(TUCSON, Ariz.) -- Doctors say that while the bullet that struck Arizona Rep. Gabrielle Giffords did not hit any critical parts of the brain, whether she will survive and how fully she will recover are still unknown.
"This was a devastating wound that traveled the length of the brain on the left side," Dr. Peter Rhee, trauma director at University Medical Center in Tucson, said during a press conference. Giffords' family confirmed to ABC affiliate KTRK that the bullet entered the back of her head and exited through her forehead.
Giffords is currently in a medically induced coma that doctors say will help her brain rest. She had surgery to stop the bleeding and help control swelling on the left side of the brain. Doctors also had to decompress her eyes. Eyelids often swell when there is trauma to the brain.

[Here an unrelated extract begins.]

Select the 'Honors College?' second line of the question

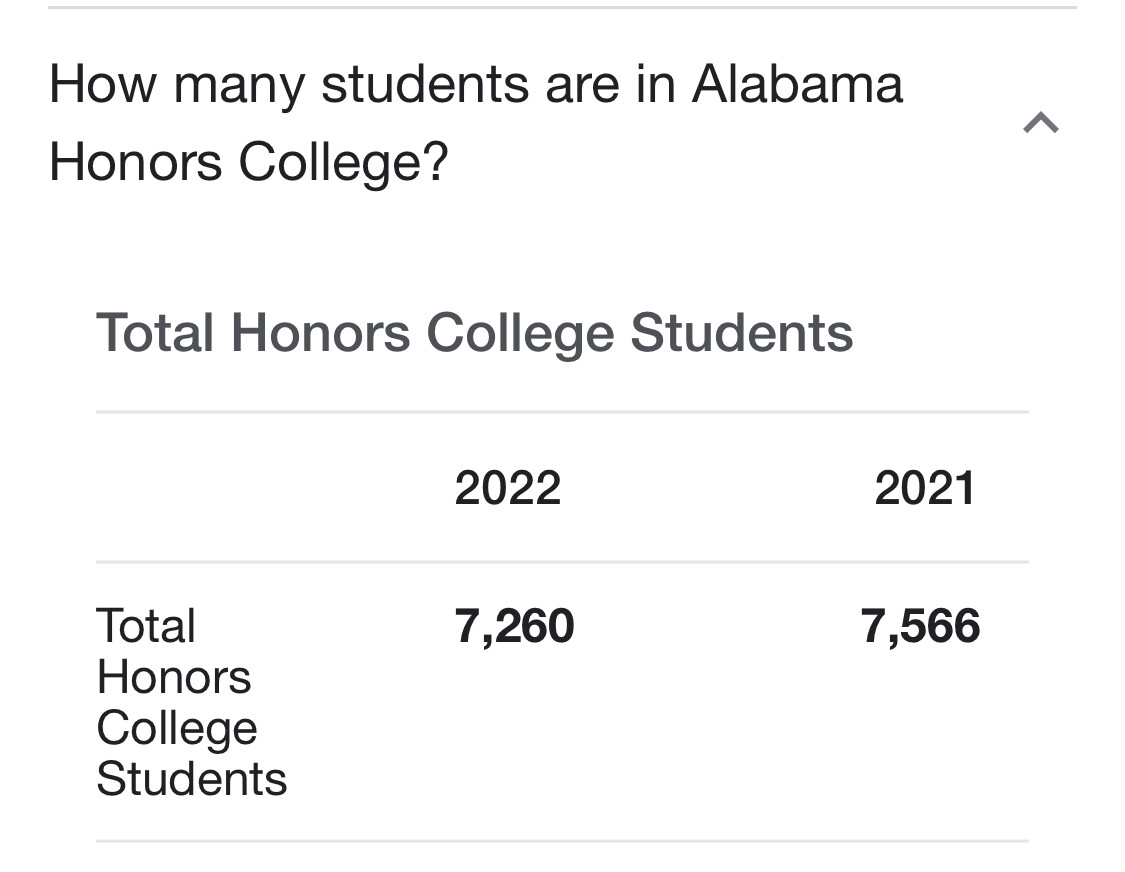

"Brain swelling is the biggest threat at this point," said Dr. Michael Lemole, chief of the the division of neurosurgery at the University of Arizona. To help control swelling, part of Giffords skull was removed and will be reimplanted, possibly in a few months.
Giffords was awakened periodically and she has made nonverbal responses to simple commands, but Rhee said she has not spoken because she is on a ventilator.
Lemole said Giffords was able to squeeze a doctor's hand and hold up fingers when asked, and these responses are good signs.
The next few days and weeks will be critical to determine how much brain function Giffords has lost, if any. Doctors will keep an especially close eye on the level of brain swelling and also on her ability to recover speech and movement on the right side of her body, which are controlled by the left side of the brain.